Licensing
2026-03-02
I’d like to control as much of Sailbrush’s code as I can. I never want to be in a situation where I’m waiting on someone else to fix a bug or add a feature. But modern software is incredibly complicated, and it would be a waste of time to build everything from scratch. For some functionality, using libraries of code that other people have written is the way to go.
When people release software libraries, they typically publish them under a license that tells you what you’re allowed to do with the code. There are a handful of widely used open source licenses that basically say “you can do whatever you want with this code as long as you keep this notice attached.”
Sailbrush might directly depend on only a couple dozen libraries, but each of those libraries might depend on several others, and each of those… you get the idea.
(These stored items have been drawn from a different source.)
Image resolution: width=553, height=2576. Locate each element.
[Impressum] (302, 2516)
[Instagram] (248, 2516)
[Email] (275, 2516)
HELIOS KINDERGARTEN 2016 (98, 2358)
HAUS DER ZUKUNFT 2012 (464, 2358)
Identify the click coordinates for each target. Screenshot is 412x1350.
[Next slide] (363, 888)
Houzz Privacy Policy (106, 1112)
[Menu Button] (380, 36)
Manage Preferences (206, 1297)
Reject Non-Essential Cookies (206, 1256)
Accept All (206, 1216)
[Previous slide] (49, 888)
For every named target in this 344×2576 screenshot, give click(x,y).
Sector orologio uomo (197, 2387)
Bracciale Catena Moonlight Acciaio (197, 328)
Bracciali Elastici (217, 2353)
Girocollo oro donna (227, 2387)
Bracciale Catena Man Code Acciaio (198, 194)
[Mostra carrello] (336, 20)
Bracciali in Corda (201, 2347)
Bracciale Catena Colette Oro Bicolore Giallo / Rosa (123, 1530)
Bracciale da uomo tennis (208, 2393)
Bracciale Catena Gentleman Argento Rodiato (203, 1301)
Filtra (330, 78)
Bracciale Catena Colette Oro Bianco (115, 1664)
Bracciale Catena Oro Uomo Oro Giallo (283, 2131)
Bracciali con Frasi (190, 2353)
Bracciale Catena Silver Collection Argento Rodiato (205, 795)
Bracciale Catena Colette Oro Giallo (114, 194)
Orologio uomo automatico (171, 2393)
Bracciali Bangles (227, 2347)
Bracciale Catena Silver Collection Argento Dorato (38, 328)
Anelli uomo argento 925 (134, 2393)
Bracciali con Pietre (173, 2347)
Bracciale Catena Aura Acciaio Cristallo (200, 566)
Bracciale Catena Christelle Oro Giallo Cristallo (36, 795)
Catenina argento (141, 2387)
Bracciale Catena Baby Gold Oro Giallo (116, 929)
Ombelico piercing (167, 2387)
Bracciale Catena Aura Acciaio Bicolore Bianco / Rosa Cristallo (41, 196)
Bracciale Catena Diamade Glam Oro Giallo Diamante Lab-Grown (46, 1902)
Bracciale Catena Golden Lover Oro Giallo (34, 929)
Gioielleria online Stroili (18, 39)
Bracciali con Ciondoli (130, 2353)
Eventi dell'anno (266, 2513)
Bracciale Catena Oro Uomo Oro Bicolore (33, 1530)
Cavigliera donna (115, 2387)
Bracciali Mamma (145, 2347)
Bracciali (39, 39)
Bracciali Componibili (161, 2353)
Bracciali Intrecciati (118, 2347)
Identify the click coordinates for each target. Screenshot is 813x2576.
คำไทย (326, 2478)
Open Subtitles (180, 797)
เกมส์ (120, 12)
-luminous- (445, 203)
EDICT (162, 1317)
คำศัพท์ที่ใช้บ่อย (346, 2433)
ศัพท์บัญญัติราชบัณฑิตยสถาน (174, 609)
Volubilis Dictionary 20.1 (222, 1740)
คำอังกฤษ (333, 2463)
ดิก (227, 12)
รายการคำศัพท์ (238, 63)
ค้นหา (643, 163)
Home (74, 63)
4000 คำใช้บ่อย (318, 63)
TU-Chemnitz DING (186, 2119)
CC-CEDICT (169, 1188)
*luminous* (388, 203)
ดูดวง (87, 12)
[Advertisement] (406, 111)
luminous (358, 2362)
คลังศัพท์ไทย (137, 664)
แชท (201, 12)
Currently there are a couple hundred libraries in the full dependency tree, and I need to include each of their license notices in Sailbrush so that I’m not breaking the rules.
I don’t want to spend too much time on a screen that almost nobody will look at or appreciate, but making it look kind of nice is one way I can show appreciation to the hundreds of people who worked very hard to make the libraries that I’m depending on.
Today I worked on a build script that walks through the dependency tree and gathers licensing information for each of the libraries that I’m using. I want this to be as automatic as possible so that when I add more libraries they’ll be added to the list of acknowledgements with no possibility of forgetting any.
It’s a little tricky because each notice is customized slightly, typically with the author name and year. I don’t want to include hundreds of copies of blocks of text that are all essentially the same, so I’m building a simple template system that only stores the unique bits for each library.